▶ **Problems to solve**:
#1 Using the Broadway celebrities text, decide whether each statement agrees with it: (a) Bye Bye Birdie plays at Henry Miller's Theatre; (b) A Steady Rain is a revival; (c) performances of Hamlet begin September 10, 2009. Answer yes or no for each, quoting the deciding words exactly.
#2 In the Broadway celebrities text, rewrite the part from "Theatre Is Easy: Celebs" to "Rain (drama, new)", swapping "celebrities" for "stars".

▶ **Text shown**:

Posts Tagged ‘James Spader’

Theatre Is Easy: Celebs on Broadway, 2009-2010

It’s no surprise that Broadway producers like to cast celebrities in their shows. If your show, let’s say, is a dramatic British play about horses that wouldn’t attract the average tourist (ahem, Equus), throw a naked Harry Potter on the stage and voila, you just made additional millions. (And this is good because Harry Potter probably doesn’t get naked for cheap.) To no one’s surprise, the 2009-2010 Broadway season is stacked with celebrities. Here’s who you can expect to see, for better or for worse. Let the celeb worship/bashing begin! (And I suppose it’s only fair to remind you that many of these celebs are stage actors with credible resumes.)

John Stamos, Gina Gershon
Bye Bye Birdie (musical, revival)
Performances begin September 10, 2009
Henry Miller’s Theatre

Daniel Craig, Hugh Jackman
A Steady Rain (drama, new)
Performances begin September 10, 2009
Gerald Schoenfeld Theatre

Jude Law
Hamlet (Shakespearean classic)
Performances begin September 12, 2009
Broadhurst Theatre

Sienna Miller
After Miss Julie (drama, revival)

▶ **Record list**:
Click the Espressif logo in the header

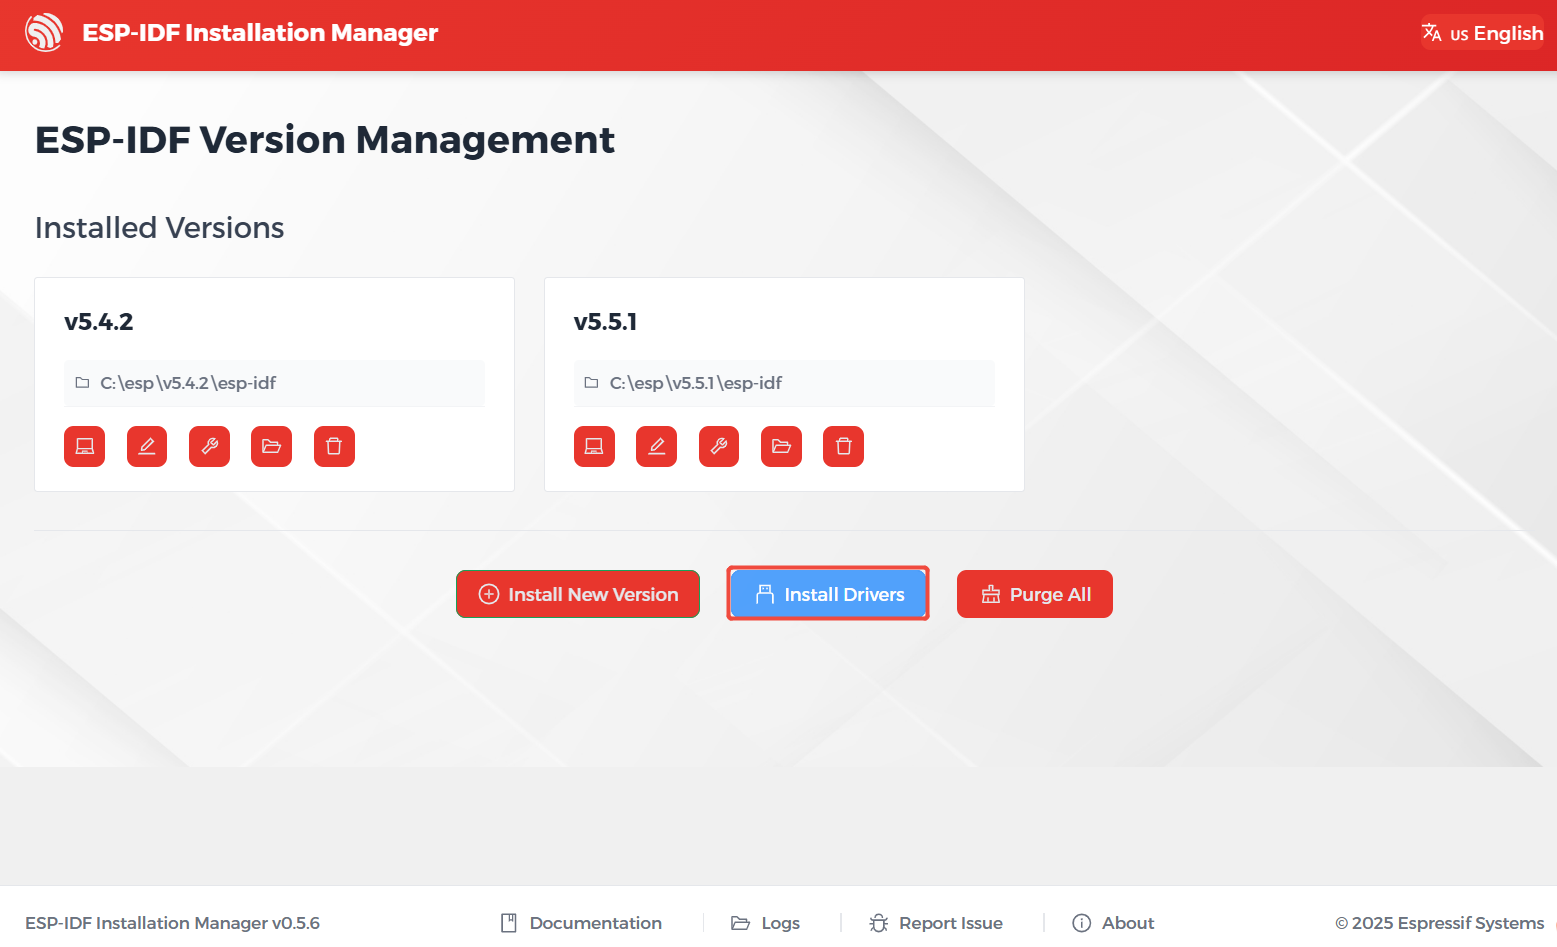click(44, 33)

==

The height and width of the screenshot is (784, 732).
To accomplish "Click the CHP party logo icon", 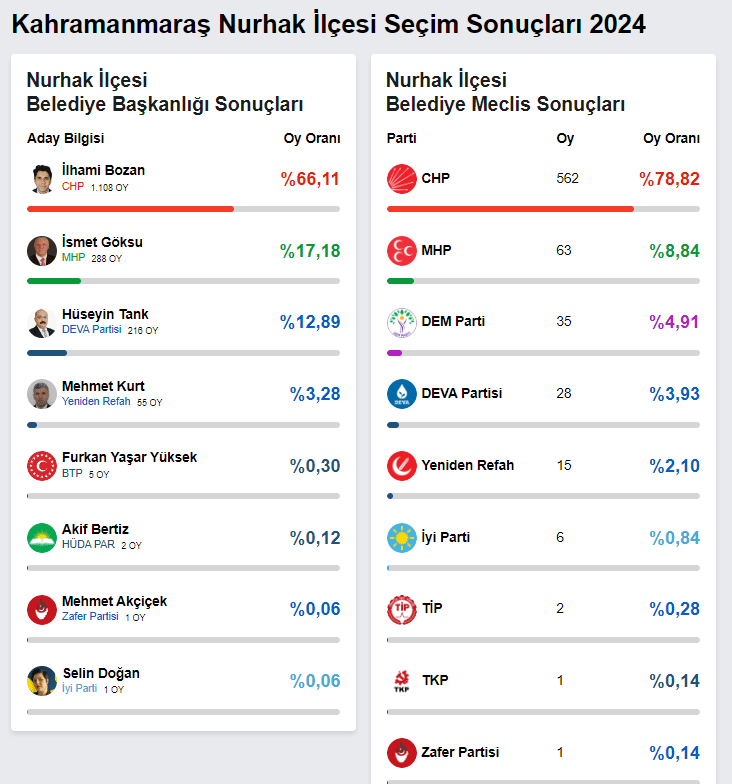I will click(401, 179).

▶ **Responses to the tasks**:
#1
(a) Yes: "Henry Miller’s Theatre"
(b) No: "A Steady Rain (drama, new)"
(c) No: "Performances begin September 12, 2009"

#2
Theatre Is Easy: Celebs on Broadway, 2009-2010

It’s no surprise that Broadway producers like to cast stars in their shows. If your show, let’s say, is a dramatic British play about horses that wouldn’t attract the average tourist (ahem, Equus), throw a naked Harry Potter on the stage and voila, you just made additional millions. (And this is good because Harry Potter probably doesn’t get naked for cheap.) To no one’s surprise, the 2009-2010 Broadway season is stacked with stars. Here’s who you can expect to see, for better or for worse. Let the celeb worship/bashing begin! (And I suppose it’s only fair to remind you that many of these celebs are stage actors with credible resumes.)

John Stamos, Gina Gershon
Bye Bye Birdie (musical, revival)
Performances begin September 10, 2009
Henry Miller’s Theatre

Daniel Craig, Hugh Jackman
A Steady Rain (drama, new)